Earlier this year, the American people learned that Russian targeted 39 state election systems, including Illinois, in the lead-up to the 2016 elections. In Illinois, Russian hackers gained access to the state’s voter database, which contains sensitive information such as names, dates of birth, driver’s licenses, and partial social security numbers for 15 million people. Fortunately, the hackers failed to alter or delete any of the compromised information and there’s no evidence that Russia tampered with the vote counting process.
Click here to watch the video.
“Protecting the integrity of our multiple elections systems is necessary, it’s achievable, and it will be expensive, but the protection of the vote – a foundational institution of this country – is vital,” said Cook County Clerk David Orr. “Our security challenge is to ensure no attack exceeds our ability to detect and recover – whether that means restoring lost data or even recounting ballots to establish election results that are true and trusted.”

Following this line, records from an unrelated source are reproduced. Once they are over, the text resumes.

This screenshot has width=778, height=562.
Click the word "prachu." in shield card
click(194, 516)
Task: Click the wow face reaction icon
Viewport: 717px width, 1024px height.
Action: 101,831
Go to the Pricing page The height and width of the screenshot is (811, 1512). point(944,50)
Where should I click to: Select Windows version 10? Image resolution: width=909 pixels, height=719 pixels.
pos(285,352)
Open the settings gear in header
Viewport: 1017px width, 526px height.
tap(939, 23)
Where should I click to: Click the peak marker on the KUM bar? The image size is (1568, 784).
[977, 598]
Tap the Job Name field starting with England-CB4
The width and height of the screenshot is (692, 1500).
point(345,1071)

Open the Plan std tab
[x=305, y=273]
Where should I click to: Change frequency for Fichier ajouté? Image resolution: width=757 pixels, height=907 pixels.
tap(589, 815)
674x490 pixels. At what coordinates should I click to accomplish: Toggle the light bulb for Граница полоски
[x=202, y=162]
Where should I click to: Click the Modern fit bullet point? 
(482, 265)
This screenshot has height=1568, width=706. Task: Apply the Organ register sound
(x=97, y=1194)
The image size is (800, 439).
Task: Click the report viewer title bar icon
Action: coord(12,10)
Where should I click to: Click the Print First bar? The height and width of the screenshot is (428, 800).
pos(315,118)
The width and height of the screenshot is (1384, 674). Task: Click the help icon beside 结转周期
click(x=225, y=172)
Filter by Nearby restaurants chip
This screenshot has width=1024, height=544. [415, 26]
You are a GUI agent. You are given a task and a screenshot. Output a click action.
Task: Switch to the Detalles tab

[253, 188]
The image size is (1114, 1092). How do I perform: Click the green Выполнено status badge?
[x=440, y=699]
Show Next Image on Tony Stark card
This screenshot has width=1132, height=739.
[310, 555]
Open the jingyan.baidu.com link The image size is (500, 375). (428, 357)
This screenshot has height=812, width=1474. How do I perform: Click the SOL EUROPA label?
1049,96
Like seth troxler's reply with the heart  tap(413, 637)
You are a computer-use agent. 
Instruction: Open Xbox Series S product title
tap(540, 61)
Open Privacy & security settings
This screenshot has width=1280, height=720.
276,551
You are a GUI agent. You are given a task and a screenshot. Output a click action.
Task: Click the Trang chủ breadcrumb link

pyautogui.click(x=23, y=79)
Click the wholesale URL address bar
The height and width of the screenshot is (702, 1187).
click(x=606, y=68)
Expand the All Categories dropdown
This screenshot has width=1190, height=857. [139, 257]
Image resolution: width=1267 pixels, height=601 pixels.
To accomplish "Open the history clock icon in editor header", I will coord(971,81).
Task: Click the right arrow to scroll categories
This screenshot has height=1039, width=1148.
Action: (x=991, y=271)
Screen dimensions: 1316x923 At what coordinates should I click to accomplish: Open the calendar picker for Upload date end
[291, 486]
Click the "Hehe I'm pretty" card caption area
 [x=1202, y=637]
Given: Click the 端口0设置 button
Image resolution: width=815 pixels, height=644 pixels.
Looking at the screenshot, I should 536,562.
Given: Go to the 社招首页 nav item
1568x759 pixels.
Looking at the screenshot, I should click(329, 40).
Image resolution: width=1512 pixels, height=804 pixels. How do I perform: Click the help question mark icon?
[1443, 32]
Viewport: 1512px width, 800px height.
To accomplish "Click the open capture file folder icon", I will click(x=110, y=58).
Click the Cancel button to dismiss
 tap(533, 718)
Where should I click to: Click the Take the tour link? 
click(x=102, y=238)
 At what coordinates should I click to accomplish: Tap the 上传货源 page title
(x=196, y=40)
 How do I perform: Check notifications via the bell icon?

An estimated 42 states continue to use outdated voting machines susceptible to cyberintrusions and system crashes. Many of these voting machines, which can be more than a decade old, are not equipped to handle modern-day cybersecurity software. Additionally, 13 states continue to use voting machines that fail to produce a paper ballot or record.
“The Election Landscape has changed. With this change come new challenges to face head on,” said Joseph H. Sobecki, Executive Director, DuPage County Election Commission. “I am optimistic that with the cooperation of Election Authorities, assistance of our elected officials, and consultation with our technology experts, we will be able to develop standards and guidelines of best practices that, whether you live in southern Illinois, Chicago, or the suburbs, will be uniform throughout the State. It is also my hope that once this roadmap is complete, DuPage and other Election Authorities will receive the required funding to make attaining this goal a reality.”
“Often when we think of critical infrastructure, we think of financial networks, power grids and interstates. But our election systems should rank just as high, if not higher, given that the integrity of our elections is the very foundation for our entire government,” said Jim Allen, spokesman, Chicago Board of Election Commissioners. “We look to Homeland Security to provide growing levels of resources for all election agencies – rural, suburban and urban – as we seek to continue to defend our elections from outside attackers.”
As Ranking Member of the Financial Services & General Government Appropriations Subcommittee, Rep. Quigley introduced an appropriations amendment to preserve and fund the Election Assistance Commission (EAC), which House Republicans proposed to eliminate. He has also cosponsored the Protecting the American Process for Election Results (PAPER) Act to provide assistance to states allowing them to strengthen the cybersecurity defenses of their election systems. As an active member of the House Intelligence Committee, Rep. Quigley is working to investigate Russia’s interference in the 2016 election and prevent future intrusions.